Molti anni fa, ad una riunione politica, incontrando alcuni giovani di sinistra e parlando con loro di nazifascismo, citavo degli studi clinici, fatti da diversi esperti in tutto il mondo, che avevano esaminato gli aspetti patologici dell’ideologia nazifascista, un’ideologia mortifera e di morte. Il grande filosofo e psicoanalista Erich Fromm, ebreo tedesco, l’avrebbe definita “necrofilia”, ideologia amante della morte, con la passione per la morte.
La lettura necrofila del nazifascismo era confermata da tutti i rituali e le simbologie arcaiche e barbariche che configuravano, antropologicamente e storicamente, il pensiero politico della destra nera. Senza dubbio, il nazifascismo non è e non può essere un’ideologia moderata e non può essere democratica, come affermava l’emerito Presidente della Repubblica Sandro Pertini.
Perché? La personalità nazifascista coltiva l’odio e la distruzione dell’avversario politico, che vede e percepisce come “nemico” e non come l’antagonista con il quale confrontarsi.

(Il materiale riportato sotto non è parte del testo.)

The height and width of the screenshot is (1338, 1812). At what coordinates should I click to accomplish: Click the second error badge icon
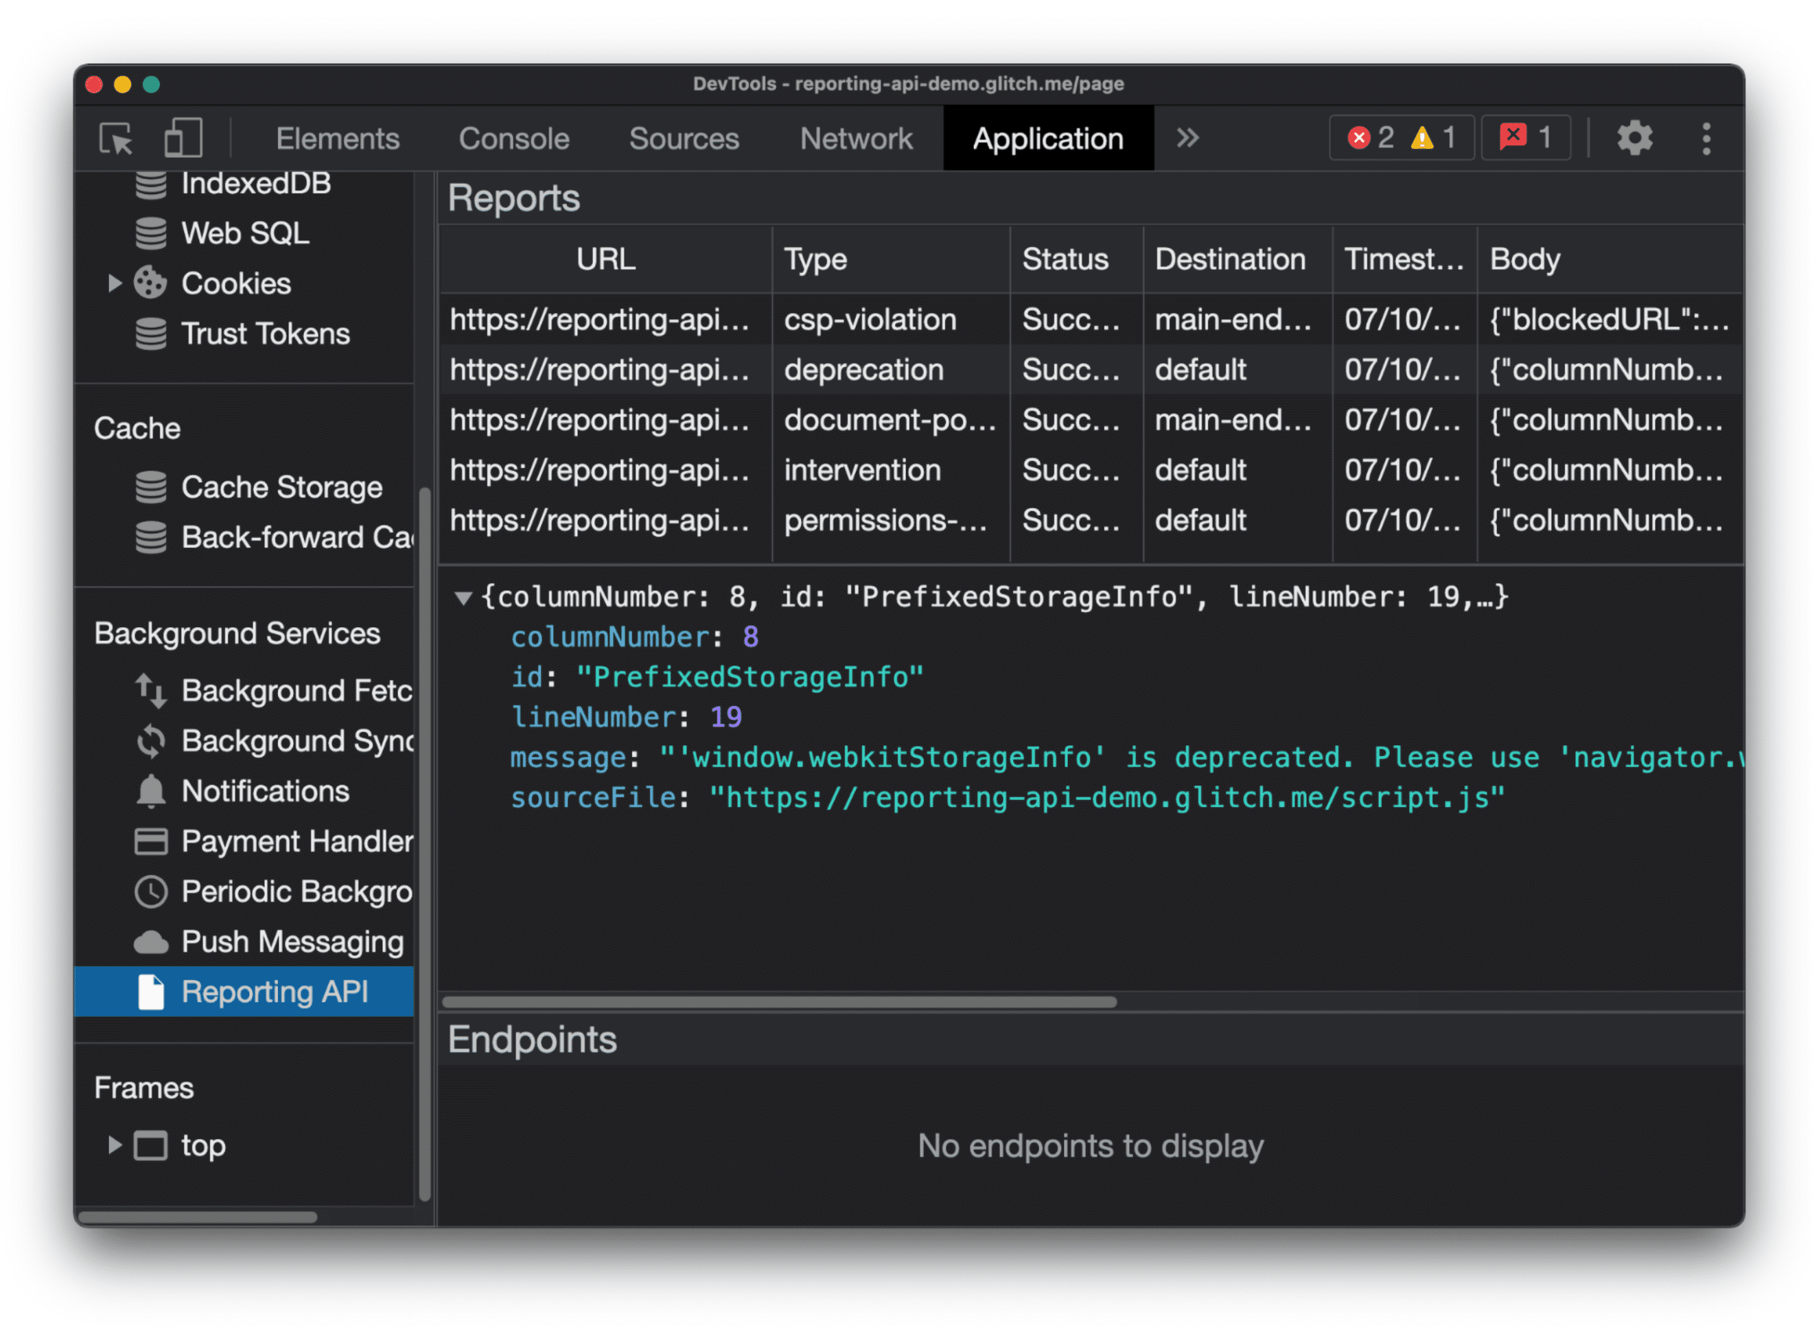[x=1511, y=138]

In fondo, chi è fascista o ha simpatie per il fascismo – sistema politico chiuso, gerarchico e sterile – è un soggetto fragile e insicuro che si rifugia nel partito totalitario per riceverne protezione e rassicurazione.
Manca al fascista la consapevolezza della libertà, catturato come è dalla pulsione appropriativa e distruttiva che lo abita, con l’emergere di atteggiamenti e comportamenti sadomasochistici. Come abbiamo potuto vedere nello scandaloso e stomachevole film di Pier Paolo Pasolini “Salò o le 120 giornate di Sodoma”. Che invito tutti a vedere per la sua forza icastica segnata dal lutto ideologico.
Al fascista piace la prepotenza e la violenza agita nei confronti dei deboli e degli indifesi, non importa se ebrei, omosessuali, disabili, rom o di altre etnie. Il fascista è oscurato dalla sua pulsione di morte che crede sia un suo desiderio e dovere politico per la salvaguardia della razza ariana o italica, discriminando qualsiasi diverso e diversità, coazione a ripetere di suo pregiudizio consolidato.
Aspetto delirante del suo comportamento persecutorio è la spinta distruttiva e autodistruttiva che gli fa bramare il controllo di tutti e di tutto, con l’asservimento degli altri al suo volere e potere.
Dissi a quei giovani di sinistra che parlavano di dura lotta politica contro i fascisti, tale da abbattere l’avversario politico, che non ero d’accordo sul conflitto e l’eliminazione dell’avversario politico perché ero democratico e non volevo essere come i fascisti, anche se capivo la loro intenzionalità politica a difesa dei valori costituzionali.
Mi è capitato di confrontarmi tante volte con gli eredi del MSI di Giorgio Almirante e non mi sembravano così pericolosi. Non erano certo gli estremisti di destra di CasaPound, di Forza Nuova o di altri gruppi di estrema destra. Non era il giovanissimo compagno di scuola del Fronte della Gioventù che con sé portava a scuola la catena del suo motorino Ciao o il tirapugni di ferro per fare male agli “sporchi comunisti!”. Lo stesso discorso critico e di rifiuto politico valeva per me, dall’altra parte, con i gruppi facinorosi di estrema sinistra.
Chiaramente, diversa era la cultura politica che ci animava. Non erano più i fascisti violenti e oppressivi della dittatura mussoliniana. Anni fa la svolta di Fiuggi e la nascita di Alleanza Nazionale del “discontinuo” Gianfranco Fini. Ripetutamente, mi ero confrontato con i locali dirigenti di AN, democratici consapevoli della nuova organizzazione politica della destra politica e istituzionale.
Eredi dei post fascisti che avevano elaborato il lutto di un passato politico sbagliato, illiberale e antidemocratico.
Ci chiediamo: e quelli di oggi, sono eredi di chi?